Vervolgens werd in overleg met de Thai de grenzen van het nieuwe land vastgelegd. Dit werd geregeld tussen 1893 en 1907 en in deze periode werd het als los zand aan elkaar hangende Laos tot een duidelijke staat getransformeerd.
Nadat dit geregeld was lieten de Fransen Laos in feite enigszins aan hun lot over. Economisch was Laos voor Frankrijk totaal niet van belang en het land diende in feite niet meer dan als een buffer tussen de grote mogendheden Frankrijk en Groot-Brittannië. Tekenend was ook dat civiele en administratieve diensten voornamelijk door Vietnamezen werden uitgevoerd.
advertentie |
Laos onafhankelijk
In 1941 viel Japan Indochina binnen en bezette ook Laos. De Laotianen vonden het best want genoten onder de Japanners een behoorlijke vrijheid.

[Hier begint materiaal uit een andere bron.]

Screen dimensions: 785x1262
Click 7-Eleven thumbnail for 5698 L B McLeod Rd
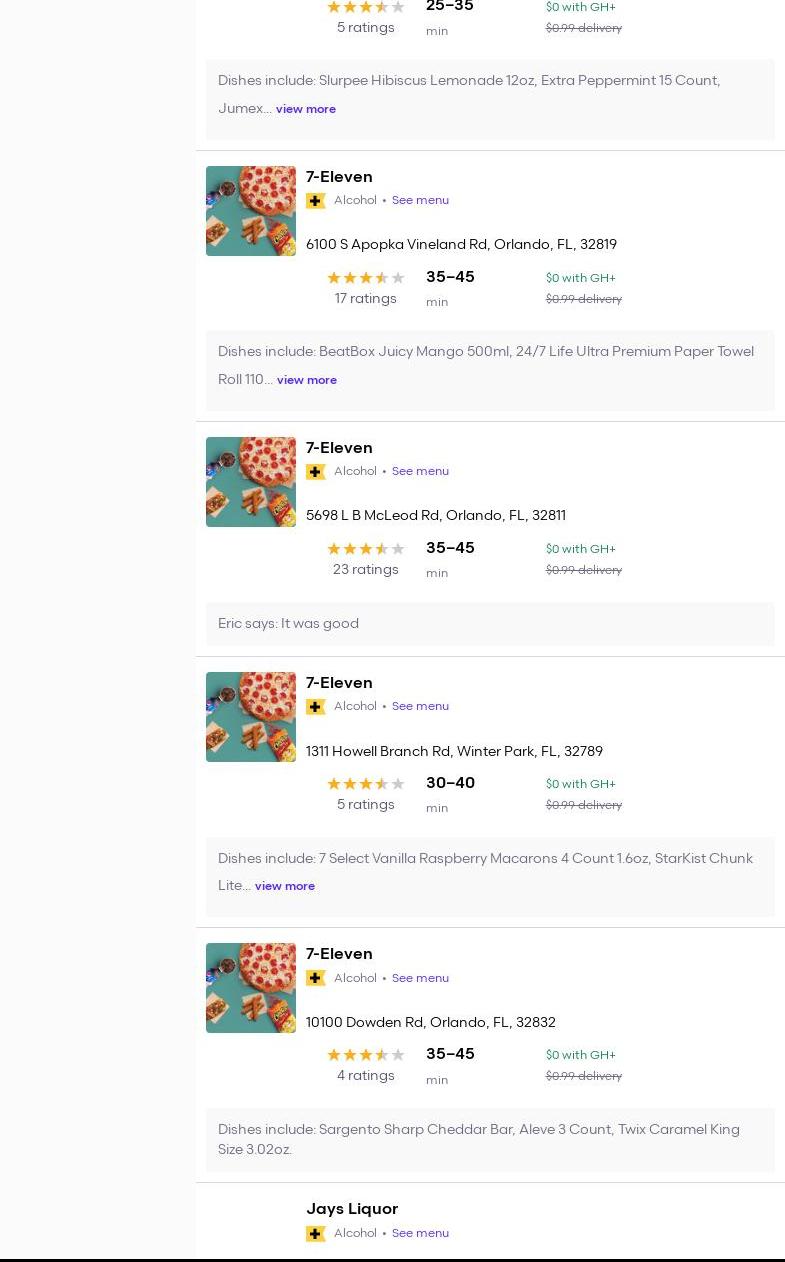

In maart 1945 ging de Franse administratie over in Japanse handen en kondigde de regering van de met de Fransen sympathiserende koning Sisavang Vong, onder druk van Japan, de onafhankelijkheid van Laos af. De onderkoning van Laos, eerste minister Phetsarat, vertrouwde het echter niet helemaal en richtte de beweging 'Lao Issara’ op, 'Vrij Laos'. Hij had gelijk, want toen de Fransen na de oorlog weer terugkwamen in Laos ontnamen ze Phetsarat alle bevoegdheden en verklaarde Laos opnieuw als Frans protectoraat. Phetsarat bleef wel leider van de Issara-beweging.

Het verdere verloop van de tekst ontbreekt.